Volontariato

Ciò che può essere contato conta

di Giulio Sensi

Gli amici dell’Avis mi hanno invitato alla loro 78° assemblea generale. Un’assemblea che rilancia una sfida: quella di non fermarsi mai, di crescere sempre di più pur nella consapevolezza di fare parte di un sistema, quello del sangue in Italia, già all’avanguardia. Ne abbiamo parlato anche nel numero di Vita di febbraio, approfondendo il sistema sangue italiano e proiettandolo nel futuro.
Mi hanno chiesto un contributo sul tema della raccolta dati per il volontariato: come può essere utile la ricerca per far crescere e migliorare le organizzazioni. Lo affronterò insieme agli altri relatori, ma da una prospettiva non specialistica (non sono uno studioso del volontariato o del sociale, ma sono e sarò sempre uno studente del civile), ma molto concreta.

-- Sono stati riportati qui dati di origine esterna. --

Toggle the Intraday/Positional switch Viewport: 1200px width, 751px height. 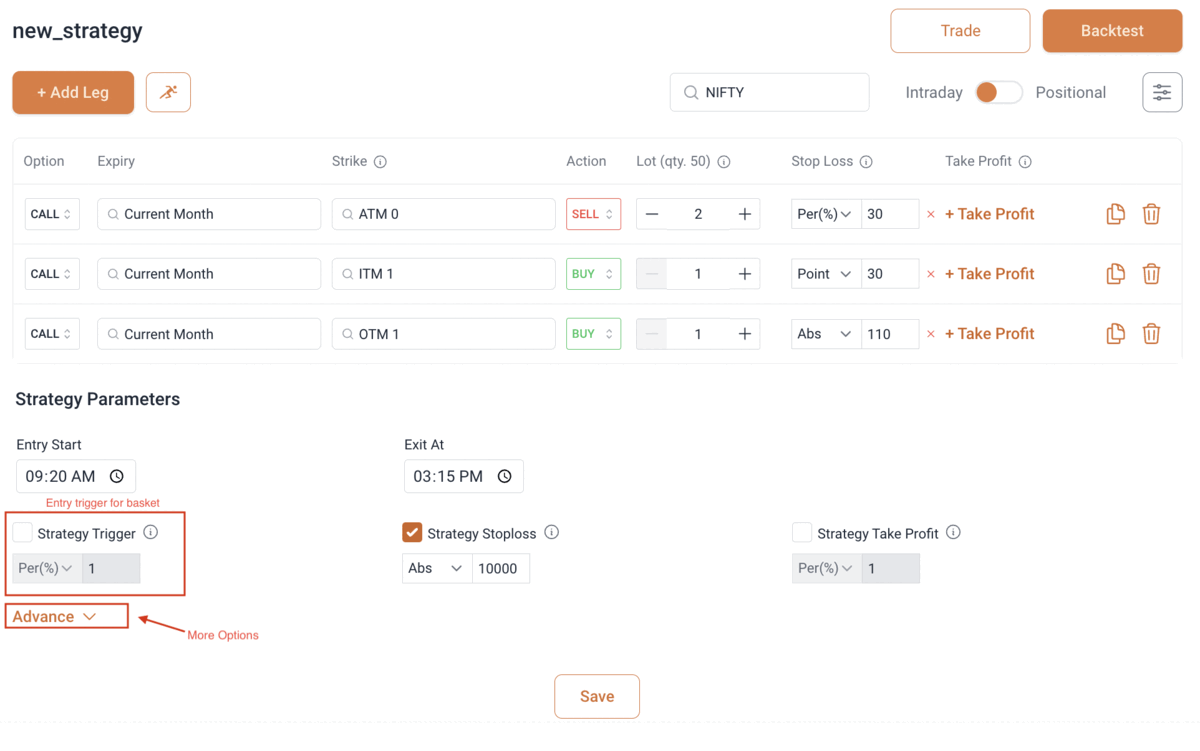coord(998,92)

Le scelte che portiamo avanti nella nostra società si basano sulla conoscenza. Come mi suggerisce l’amico Paolo Venturi, “senza la conoscenza la decisione diventa più difficile e il rischio è quello poi di limitarsi a replicare o, peggio ancora, conservare”. Ha ragione Venturi: oggi i costi della conservazione (che si basa sull’inerzia) sono più alti di quelli dell’innovazione. E non si innova senza conoscere.

Spesso nelle realtà del terzo settore, o che studiano il terzo settore, i dati vengono visti e usati come fini a sé stessi (o peggio ancora come solo un costo): o per mostrare la propria forza quantitativa, o per fare presa nella comunicazione. È un errore, o meglio è un’occasione sprecata. Perché dovrebbero essere prima di tutto uno strumento e ancora più precisamente uno strumento di partecipazione. La raccolta dati è vissuta come una grande salita: arrivati all’apice, quando si giunge cioè ad averli in mano, la pesantezza del processo che li ha generati impedisce di vederli come un punto di ripartenza. In definitiva impedisce di godersi la discesa. La discesa è il confronto partecipato che dovrebbe avere un suo obiettivo: il miglioramento dell’azione e la crescita delle organizzazioni.

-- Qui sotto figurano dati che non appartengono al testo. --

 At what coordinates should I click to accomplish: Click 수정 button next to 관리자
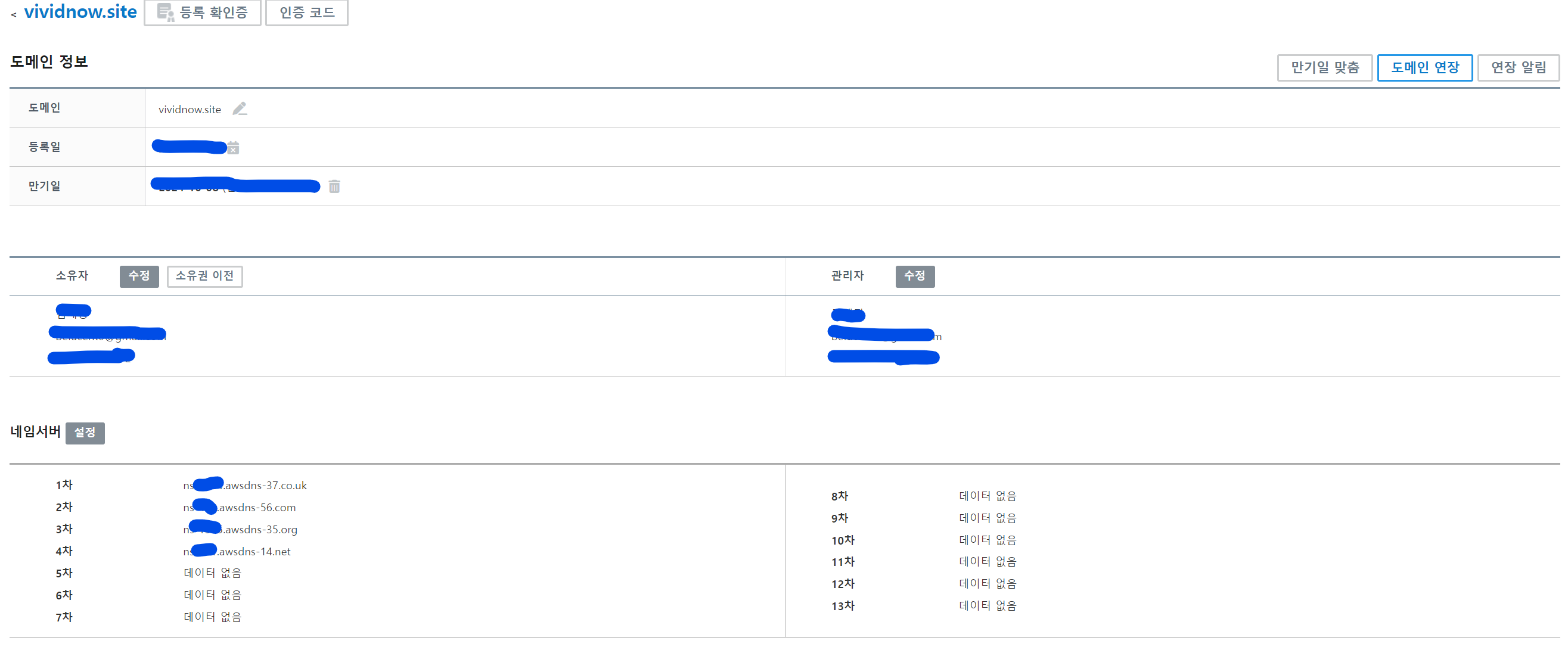(914, 276)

Prima ancora i dati vanno usati bene: spesso nel terzo settore c’è la tendenza a costruire indicatori mutuati dal profit con il risultato che si rischia, se non si circostanzia bene il tema, di tirare conclusioni su premesse quantomeno discutibili (si pensi al tema delicato della misurazione del valore economico del volontariato).

Un altro “vizio” dell’uso dei dati riguarda il loro utilizzo che tende a generalizzare fenomeni complessi e anche tendenze diverse che coesistono. Un esempio riguarda le organizzazioni di volontariato. La rilevazione campionaria della Fondazione Volontariato e Partecipazione e del Centro Nazionale per il Volontariato ha dimostrato che sull’impatto della crisi coesistono tendenze opposte: una, maggioritaria, che racconta di un impatto positivo (cioé farebbe crescere, a mò di reazione l’impegno dei volontari e dei soci), l’altra negativa (fa diminuire l’impegno). In mezzo ci sono molte ipotesi, compresa quella che gli intervistati dalla ricerca riconducano alla parola “crisi” fattori interni alle loro organizzazioni piuttosto che esterni.

Insomma, il tema è interessante, anche da una prospettiva di comunicazione e vi faremo sapere quello che emergerà dal dibattito di sabato prossimo. Intanto vi lasciamo con una affermazione attribuita ad Albert Einsten: “Non tutto quel che conta può essere contato e non tutto quello che può essere contato conta”. L’importante, come diceva sempre il mio allenatore di calcio di quando ero piccolo, è usare la testa.